Hamdi Bakalli

Personal information
- Full name: Hamdi Bakalli
- Date of birth: 1 January 1923
- Place of birth: Shkodër, Albania
- Date of death: 1 January 1991 (aged 68)
- Place of death: Shkodër, Albania
- Position: Striker

Senior career*
- Years: Team / Apps / (Gls)
- 1939–1944: Vllaznia
- 1945: Ylli I Kuq Shkodër
- 1945–1947: Vllaznia
- 1947–1949: Partizani
- 1950: Vllaznia
- 1950–1955: Dinamo Tirana
- 1955–1960: Vllaznia

International career
- 1950–1953: Albania / 4 / (0)

= Hamdi Bakalli =

Albanian footballer

Hamdi Bakalli (1 January 1923 – 1 January 1991) was an Albanian footballer who played for Vllaznia Shkodër, Ylli I Kuq Shkodër, Partizani Tirana and Dinamo Tirana. He was born on 1 January 1923 in Shkodër and died on the same date of 1991, day of his 68th birthday, in the same city.
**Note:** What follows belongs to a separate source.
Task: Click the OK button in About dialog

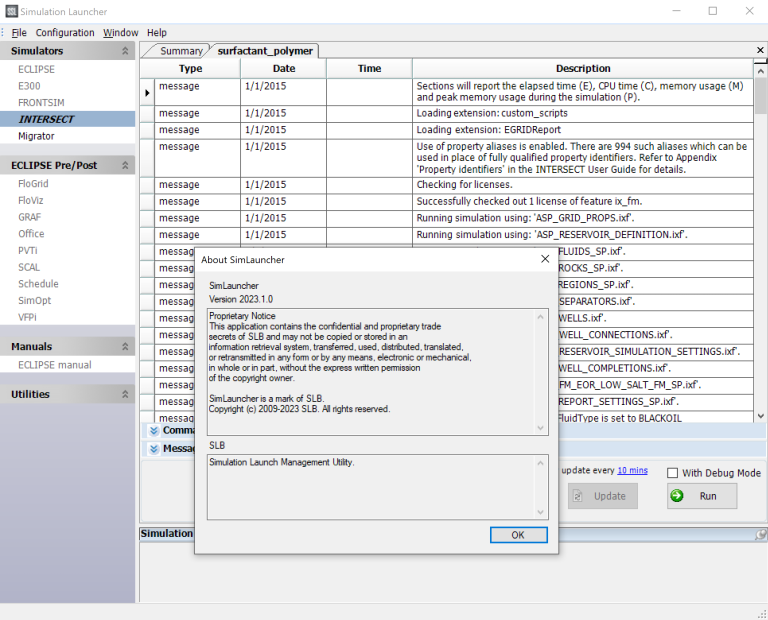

He was also a member of the Albania national team between 1950 and 1953.

==Club career==
A native of Shkodër, Bakalli played for hometown club Vllaznia but also had successful spells at capital clubs Partizani and Dinamo Tirana with whom he won a total of 7 league titles. On 20 March 1947, he scored the first ever goal of the KF Tirana–Partizani Tirana rivalry.

==International career==
He made his debut for Albania in a September 1950 friendly match against Czechoslovakia and earned a total of 4 caps, scoring no goals. His final international was a November 1953 friendly match against Poland.

==Personal life==
He was part of a footballing family, as all of his four brothers, Xhabir, Alush, Xhevat and Rifat were also footballers during the 1940s, 1950s and 1960s in Albania.